Regression to the mean. All creators ought to fear it. Because if you create something really really wonderful, something great (“Money,” “Lolita,” “The Monk”) you should fear that that’s it; I’m done; everything I’m going to do after this is going to be really second rate (compared to this). Well, I don’t know about most cases but I do know this about Chandler: The Big Sleep. And that’s it, really. But I don’t think it’s because of regression to the mean. I really don’t. I’m willing to bank on a lot of other factors. Like alcohol. Like character flaws (I mean, his character flaws). Like the normal temptations all humans face—like if I write this quickly I’ll get some money. Come to think of it, all creators ought to fear all sorts of things, not just regression to the mean. So I take that back.

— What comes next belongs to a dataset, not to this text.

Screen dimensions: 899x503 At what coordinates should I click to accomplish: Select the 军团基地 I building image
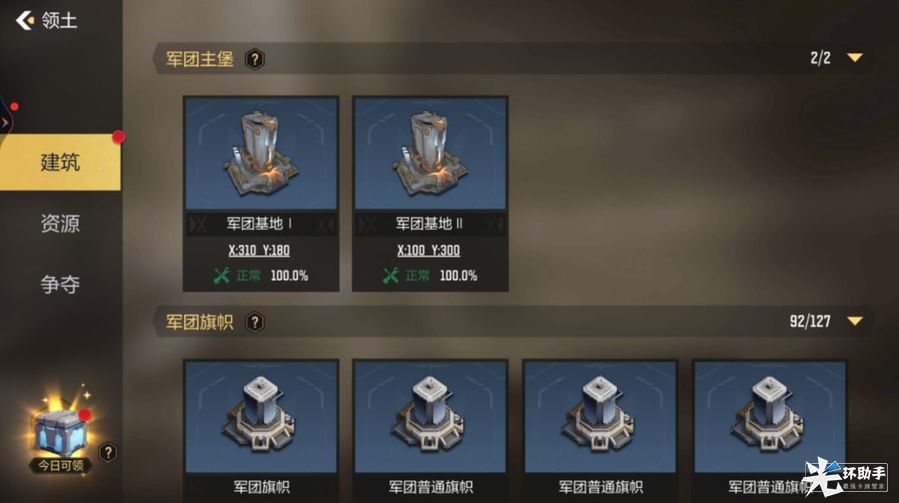click(261, 153)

I wrote this for a really simple reason: I was struck—dumbfounded, really—by the fact that someone can be great with respect to their grasp of some aspects of language, and profoundly mediocre with respect to other aspects. That language is that complicated, that grand, and that our mastery of language is that piecemeal, that jagged, that gerrymandered, that greatness is rare in any case, but that when it shows up in someone (almost by accident, really) it can as a result cut a very narrow swathe, and rely on a very narrow skill set. It’s shocking, really, that something like this can be true.

1999 (2001)

Of course I had Wittgenstein’s Tractatus in mind — although not particularly in mind. I don’t know (and didn’t worry about) what he took his own numbering system to indicate. What I borrowed from him I understood to indicate a sequence of statements accompanied by footnotes themselves involving further footnotes, and so on. (I rather like footnotes, and so a structure primarily composed of a system of integrated footnotes appeals to me.) I also thought it important to indicate what sort of say/show distinction I was willing to commit myself to, and how it would play out in a particular bit of aesthetics. 

Because it was published in a book of poetry, more than one individual thought it actually was a poem. That would have involved quite a bit of textual irony — given especially the footnotes to the footnotes to… to the footnotes to line 3. But it’s not a poem. 

It’s a piece of philosophy — but an odd sort of philosophy: one where all the arguments (pretty much) have been left out. Still (or so I’d like to believe) what the arguments have to be can be reconstructed by the assiduous reader. You, for example.